[Target position records]
»»

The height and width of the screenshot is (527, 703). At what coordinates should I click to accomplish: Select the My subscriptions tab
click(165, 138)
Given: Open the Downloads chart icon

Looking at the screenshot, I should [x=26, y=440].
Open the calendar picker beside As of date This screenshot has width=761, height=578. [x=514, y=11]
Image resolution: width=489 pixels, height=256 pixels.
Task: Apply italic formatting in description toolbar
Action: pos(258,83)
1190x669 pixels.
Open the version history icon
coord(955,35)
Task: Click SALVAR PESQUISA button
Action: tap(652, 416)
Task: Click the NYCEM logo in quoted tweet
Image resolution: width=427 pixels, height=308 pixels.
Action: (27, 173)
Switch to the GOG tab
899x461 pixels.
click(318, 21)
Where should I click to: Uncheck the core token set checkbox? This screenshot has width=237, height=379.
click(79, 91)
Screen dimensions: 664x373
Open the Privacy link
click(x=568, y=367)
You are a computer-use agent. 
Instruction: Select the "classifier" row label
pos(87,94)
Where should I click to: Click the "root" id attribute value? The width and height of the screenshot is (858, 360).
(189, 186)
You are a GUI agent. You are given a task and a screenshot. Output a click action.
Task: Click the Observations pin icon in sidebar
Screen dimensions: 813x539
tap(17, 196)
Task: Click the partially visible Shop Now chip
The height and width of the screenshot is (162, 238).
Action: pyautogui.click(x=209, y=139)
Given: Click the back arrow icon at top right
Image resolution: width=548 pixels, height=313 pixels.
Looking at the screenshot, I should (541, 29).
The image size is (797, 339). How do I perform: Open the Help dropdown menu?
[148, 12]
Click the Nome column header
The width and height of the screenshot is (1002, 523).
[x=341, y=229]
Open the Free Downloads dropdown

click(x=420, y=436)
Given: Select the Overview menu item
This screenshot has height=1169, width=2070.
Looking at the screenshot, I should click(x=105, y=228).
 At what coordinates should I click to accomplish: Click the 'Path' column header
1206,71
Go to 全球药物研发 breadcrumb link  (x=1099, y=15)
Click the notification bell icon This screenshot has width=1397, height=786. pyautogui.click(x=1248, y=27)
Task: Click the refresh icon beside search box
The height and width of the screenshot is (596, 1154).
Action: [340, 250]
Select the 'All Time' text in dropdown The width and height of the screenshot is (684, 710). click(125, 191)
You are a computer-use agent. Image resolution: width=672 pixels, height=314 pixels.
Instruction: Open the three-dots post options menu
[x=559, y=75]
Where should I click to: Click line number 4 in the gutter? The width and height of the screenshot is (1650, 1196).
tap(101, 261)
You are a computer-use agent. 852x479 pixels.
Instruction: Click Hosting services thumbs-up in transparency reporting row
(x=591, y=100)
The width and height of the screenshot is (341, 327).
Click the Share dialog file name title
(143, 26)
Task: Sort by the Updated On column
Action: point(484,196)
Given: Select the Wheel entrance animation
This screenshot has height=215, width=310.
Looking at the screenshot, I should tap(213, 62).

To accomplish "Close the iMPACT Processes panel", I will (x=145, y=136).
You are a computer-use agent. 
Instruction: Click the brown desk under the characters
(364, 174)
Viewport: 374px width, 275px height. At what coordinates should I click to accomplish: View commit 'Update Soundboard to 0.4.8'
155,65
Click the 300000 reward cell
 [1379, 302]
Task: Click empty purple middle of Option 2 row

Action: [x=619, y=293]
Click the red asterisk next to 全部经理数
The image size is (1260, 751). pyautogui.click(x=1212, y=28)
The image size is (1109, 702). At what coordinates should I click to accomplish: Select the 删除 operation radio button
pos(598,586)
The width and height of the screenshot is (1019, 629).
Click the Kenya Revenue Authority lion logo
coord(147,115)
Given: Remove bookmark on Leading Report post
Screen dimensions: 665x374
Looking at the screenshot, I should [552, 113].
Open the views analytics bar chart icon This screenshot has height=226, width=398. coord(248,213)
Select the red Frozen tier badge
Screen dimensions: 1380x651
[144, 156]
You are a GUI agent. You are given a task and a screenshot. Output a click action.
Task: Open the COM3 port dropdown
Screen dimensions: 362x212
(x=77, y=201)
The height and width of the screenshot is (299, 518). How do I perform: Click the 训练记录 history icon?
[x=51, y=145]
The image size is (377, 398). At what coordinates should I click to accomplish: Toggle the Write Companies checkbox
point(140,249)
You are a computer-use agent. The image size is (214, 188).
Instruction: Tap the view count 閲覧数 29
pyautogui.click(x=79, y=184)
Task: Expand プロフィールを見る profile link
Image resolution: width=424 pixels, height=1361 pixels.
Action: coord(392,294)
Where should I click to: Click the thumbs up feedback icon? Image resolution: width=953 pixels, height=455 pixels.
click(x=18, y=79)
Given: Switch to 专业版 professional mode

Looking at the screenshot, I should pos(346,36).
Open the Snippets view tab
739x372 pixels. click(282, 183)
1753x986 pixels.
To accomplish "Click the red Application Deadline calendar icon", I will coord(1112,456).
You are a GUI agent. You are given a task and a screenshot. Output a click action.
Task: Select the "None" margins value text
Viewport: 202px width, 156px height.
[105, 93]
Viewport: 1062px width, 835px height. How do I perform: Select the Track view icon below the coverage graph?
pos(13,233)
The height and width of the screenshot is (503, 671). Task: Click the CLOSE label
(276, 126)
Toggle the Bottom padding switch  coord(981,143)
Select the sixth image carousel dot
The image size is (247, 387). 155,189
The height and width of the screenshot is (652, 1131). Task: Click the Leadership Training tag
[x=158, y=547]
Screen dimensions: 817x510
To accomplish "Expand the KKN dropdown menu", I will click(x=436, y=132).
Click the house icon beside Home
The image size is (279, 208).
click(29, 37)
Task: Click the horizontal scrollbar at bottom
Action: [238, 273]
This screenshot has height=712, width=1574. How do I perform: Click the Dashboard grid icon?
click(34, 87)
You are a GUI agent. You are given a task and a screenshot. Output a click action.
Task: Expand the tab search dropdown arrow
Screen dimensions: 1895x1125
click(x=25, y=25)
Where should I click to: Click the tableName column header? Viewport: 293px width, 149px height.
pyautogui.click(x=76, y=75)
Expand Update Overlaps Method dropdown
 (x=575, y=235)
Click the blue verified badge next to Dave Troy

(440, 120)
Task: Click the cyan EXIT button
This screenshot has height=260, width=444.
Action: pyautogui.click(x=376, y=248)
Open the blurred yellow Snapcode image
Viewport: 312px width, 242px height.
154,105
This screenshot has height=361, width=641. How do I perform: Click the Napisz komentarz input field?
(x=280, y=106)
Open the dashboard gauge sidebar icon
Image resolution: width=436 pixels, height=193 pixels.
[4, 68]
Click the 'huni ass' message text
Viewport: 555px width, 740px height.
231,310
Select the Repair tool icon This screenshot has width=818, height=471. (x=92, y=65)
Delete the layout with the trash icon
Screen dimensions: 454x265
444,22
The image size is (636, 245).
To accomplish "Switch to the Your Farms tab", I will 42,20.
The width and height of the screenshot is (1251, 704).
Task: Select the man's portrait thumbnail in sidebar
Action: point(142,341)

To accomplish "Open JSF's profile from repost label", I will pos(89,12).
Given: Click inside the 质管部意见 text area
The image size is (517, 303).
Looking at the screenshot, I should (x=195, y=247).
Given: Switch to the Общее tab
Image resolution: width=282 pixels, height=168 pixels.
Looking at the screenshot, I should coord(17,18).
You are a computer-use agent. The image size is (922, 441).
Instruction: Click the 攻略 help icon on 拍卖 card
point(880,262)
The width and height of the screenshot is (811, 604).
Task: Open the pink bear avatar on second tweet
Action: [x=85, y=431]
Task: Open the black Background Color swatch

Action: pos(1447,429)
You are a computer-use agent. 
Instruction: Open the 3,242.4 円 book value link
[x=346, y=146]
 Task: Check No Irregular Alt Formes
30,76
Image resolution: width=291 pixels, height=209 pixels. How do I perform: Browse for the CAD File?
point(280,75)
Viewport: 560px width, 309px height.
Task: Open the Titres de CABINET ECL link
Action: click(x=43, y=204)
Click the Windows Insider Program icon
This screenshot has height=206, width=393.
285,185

««

• **INSTRUCTION**:
Copy out every line of the records above that contains the string "history". Case counts.

• **ANSWER TO THIS TASK**:
Open the version history icon
The height and width of the screenshot is (299, 518). How do I perform: Click the 训练记录 history icon?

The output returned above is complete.